Margaret "Peggy" O'Neale was the daughter of William O'Neale, who owned a Washington, D.C. boarding-house called the Franklin House. It was a social center of politicians. He and his wife ensured Margaret was well-educated, and was well known for her ability to play the piano. In 1816 she married her first husband John B. Timberlake, a purser in the U.S. Navy. She was 17, and he was 39. He had been heavily in debt for years. Peggy was renowned for having a "vivacious" temperament. They had three children together, with one dying in infancy.
Margaret Timberlake and her husband, John, had been friends with Senator John Henry Eaton since they met in 1818, when Eaton was a 28-year-old widower and newly elected US Senator. After Timberlake told him about her financial problems, Eaton tried to get the Senate to pass a petition to pay debts accrued while Timberlake was in the Navy, but was unsuccessful.
With the encouragement of President Andrew Jackson, who liked them both, Peggy Timberlake and Eaton married shortly after her husband's death, although according to the social mores of the day, it would have been more proper for them to wait a longer time.

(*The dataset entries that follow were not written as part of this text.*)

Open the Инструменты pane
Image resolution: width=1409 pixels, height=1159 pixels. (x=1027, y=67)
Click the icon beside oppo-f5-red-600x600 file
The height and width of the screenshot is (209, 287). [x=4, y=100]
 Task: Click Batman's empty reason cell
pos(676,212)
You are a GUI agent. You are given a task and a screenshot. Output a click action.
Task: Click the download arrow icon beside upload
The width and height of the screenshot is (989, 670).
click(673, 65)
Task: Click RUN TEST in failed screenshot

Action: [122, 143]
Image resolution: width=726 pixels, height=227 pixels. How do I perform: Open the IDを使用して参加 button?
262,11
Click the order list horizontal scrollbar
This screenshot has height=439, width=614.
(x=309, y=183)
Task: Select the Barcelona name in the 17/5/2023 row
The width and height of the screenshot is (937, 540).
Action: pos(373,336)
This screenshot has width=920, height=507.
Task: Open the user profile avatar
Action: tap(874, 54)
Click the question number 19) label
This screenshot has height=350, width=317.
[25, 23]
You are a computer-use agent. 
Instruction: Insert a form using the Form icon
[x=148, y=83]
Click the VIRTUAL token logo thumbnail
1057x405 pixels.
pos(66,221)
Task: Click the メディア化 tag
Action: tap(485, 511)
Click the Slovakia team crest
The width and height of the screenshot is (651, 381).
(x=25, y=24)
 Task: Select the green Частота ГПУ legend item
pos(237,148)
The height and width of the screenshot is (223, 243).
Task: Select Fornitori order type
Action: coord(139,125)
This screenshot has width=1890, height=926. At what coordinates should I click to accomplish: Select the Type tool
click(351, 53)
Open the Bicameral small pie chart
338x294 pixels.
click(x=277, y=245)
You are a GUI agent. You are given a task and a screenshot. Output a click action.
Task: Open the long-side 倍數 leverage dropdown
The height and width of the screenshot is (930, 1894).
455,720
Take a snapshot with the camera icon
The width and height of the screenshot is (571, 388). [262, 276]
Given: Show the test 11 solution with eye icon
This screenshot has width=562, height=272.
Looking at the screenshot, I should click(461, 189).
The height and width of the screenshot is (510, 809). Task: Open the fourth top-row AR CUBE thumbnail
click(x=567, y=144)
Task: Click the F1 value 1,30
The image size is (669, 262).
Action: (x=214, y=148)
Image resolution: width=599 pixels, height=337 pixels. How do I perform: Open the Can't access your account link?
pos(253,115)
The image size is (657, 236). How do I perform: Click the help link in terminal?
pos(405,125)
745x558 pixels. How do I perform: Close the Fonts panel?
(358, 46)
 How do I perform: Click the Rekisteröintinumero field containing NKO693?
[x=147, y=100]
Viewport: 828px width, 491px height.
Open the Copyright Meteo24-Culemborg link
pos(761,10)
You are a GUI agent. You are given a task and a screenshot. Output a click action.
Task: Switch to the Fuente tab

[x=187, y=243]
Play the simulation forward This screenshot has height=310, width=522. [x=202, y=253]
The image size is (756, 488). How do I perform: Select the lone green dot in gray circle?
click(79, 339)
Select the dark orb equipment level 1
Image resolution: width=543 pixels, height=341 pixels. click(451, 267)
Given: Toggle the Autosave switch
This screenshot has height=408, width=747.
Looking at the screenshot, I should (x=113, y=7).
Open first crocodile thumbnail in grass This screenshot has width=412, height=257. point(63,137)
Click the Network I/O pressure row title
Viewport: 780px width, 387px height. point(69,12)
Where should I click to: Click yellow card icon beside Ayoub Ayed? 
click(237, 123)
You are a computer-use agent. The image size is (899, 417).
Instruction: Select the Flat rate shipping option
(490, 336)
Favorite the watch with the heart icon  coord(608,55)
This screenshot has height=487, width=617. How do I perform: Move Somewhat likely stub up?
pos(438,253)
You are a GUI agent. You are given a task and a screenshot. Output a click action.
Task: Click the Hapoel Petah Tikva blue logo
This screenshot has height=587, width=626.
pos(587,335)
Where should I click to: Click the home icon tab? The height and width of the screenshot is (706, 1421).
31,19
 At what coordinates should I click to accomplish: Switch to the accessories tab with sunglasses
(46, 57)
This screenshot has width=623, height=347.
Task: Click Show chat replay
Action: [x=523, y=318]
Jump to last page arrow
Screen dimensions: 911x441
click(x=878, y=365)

Their action scandalized respectable people of the capital, especially many women. Second Lady Floride Calhoun, the wife of Vice President John C. Calhoun led a phalanx of other Cabinet wives in an "anti-Peggy" coalition. Prominent women snubbed Margaret Eaton.
Martin Van Buren, a widower and the only unmarried member of the Cabinet, allied himself with the Eatons. Jackson was sympathetic to the Eatons, in part, perhaps, because his own beloved late wife, Rachel Robards, had been the subject of innuendo. Jackson believed such rumors were the cause of her heart attack and death December 22, 1828, several weeks after his election. (Her first marriage had not yet been legally ended at the time of her wedding to Jackson.) Even Rachel's niece Emily Donelson, whom Jackson called on as his "First Lady," sided with the Calhoun faction.
Jackson appointed Eaton as his Secretary of War, hoping to limit the rumors, but the scandal intensified. Jackson felt political opponents, especially those around Calhoun, were feeding the controversy. The controversy finally resulted in the resignation of almost all members of the Cabinet over a period of weeks in the spring of 1831. Postmaster William T. Barry would be the lone member to stay.
Jackson elevated Van Buren as his favorite and replaced Calhoun as vice presidential running mate in his re-election campaign. Van Buren thus became the de facto heir to the Democratic Party. Although Emily Donelson had supported Floride Calhoun, Jackson kept his niece as his official hostess.
John Calhoun and his wife returned to South Carolina. In 1832 he won a seat in the U.S. Senate. He advocated states' rights, slavery, and economic issues affecting the South, eventually including secession from the Union.